Bien que le Règlement sur les services numériques (DSA) de l’UE, en vigueur depuis 2024, impose des mesures de protection des mineurs sur les grandes plateformes, il n’établit pas d’âge limite obligatoire. La France avance plus rapidement en adoptant fin janvier 2026 une loi interdisant l’accès aux réseaux sociaux pour les moins de 15 ans. Le Président Emmanuel Macron souhaite que cette règle soit appliquée dès la prochaine rentrée scolaire.
Vérification de l’âge : protection des données vs efficacité
La Commission européenne développe un système de vérification d’âge censé confirmer seulement l’âge des utilisateurs sans révéler leur identité. La première version, nommée “mini-portefeuille”, a été lancée en juillet 2025, avec des tests déjà en cours en France, au Danemark et en Espagne.
À partir de fin 2026, tous les utilisateurs de réseaux sociaux en France devront prouver leur âge, même pour regarder des vidéos YouTube sur un ordinateur partagé. Le projet de loi, adopté en première lecture, doit encore passer au Sénat.
La ministre Anne Le Hénanff a qualifié cette démarche de “véritable urgence” pour protéger la santé mentale des jeunes, affirmant que la loi pourrait restituer leur “liberté” en les éloignant des algorithmes aliénants.
Quelles plateformes sont concernées ?
Les lois pourraient également s’appliquer à des plateformes de jeux en ligne comme Roblox ou Fortnite, ainsi qu’à des messageries comme WhatsApp ou Telegram, leur imposant de restreindre certaines fonctionnalités aux comptes dont l’âge a été vérifié.
Contournement par des adolescents avertis
La mise en œuvre de ces restrictions en Australie s’avère complexe, avec de nombreux contournements signalés. Par exemple, des adolescents transfèrent leurs comptes à des parents pour les faire vérifier, tandis que d’autres ciblent des groupes où des membres plus âgés sont actifs afin d’éviter le système.
Doutes scientifiques
Une étude britannique récente remet en question l’affirmation selon laquelle les réseaux sociaux aggravent les problèmes de santé mentale chez les jeunes. Les résultats n’ont montré aucun lien entre l’utilisation accrue des réseaux et des symptômes d’anxiété ou de dépression.
Les critiques, dont la députée Alexandra Geese, mettent en garde contre les risques de surveillance algorithmique engendrés par ces systèmes de vérification d’âge. Cela soulève une question fondamentale : ces mesures sont-elles vraiment efficaces ou ne servent-elles qu’à créer l’illusion d’une régulation ?
Points à retenir
- La France prévoit d’interdire l’accès aux réseaux sociaux pour les moins de 15 ans.
- Des avancées en Australie, mais des difficultés d’application de la loi.
- Un système de vérification d’âge en cours de développement par l’UE.

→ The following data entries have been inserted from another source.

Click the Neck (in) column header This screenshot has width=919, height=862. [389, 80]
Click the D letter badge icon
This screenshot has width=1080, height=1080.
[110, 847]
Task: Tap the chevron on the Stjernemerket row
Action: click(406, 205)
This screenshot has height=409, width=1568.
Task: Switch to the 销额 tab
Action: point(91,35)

- Les doutes subsistent quant à l’efficacité des restrictions sur les jeunes.
- Les plateformes de jeux pourraient également être touchées par ces nouvelles régulations.
En tant qu’observateur passionné de l’évolution des réseaux sociaux, je ne peux m’empêcher de m’interroger sur l’équilibre entre protection et liberté. Les initiatives prises par les gouvernements risquent-elles de créer plus de problèmes qu’elles n’en résolvent en engendrant des solutions techniques insuffisantes ? L’avenir nous réserve sûrement des débats passionnants autour de ces questions primordiales pour notre société numérique.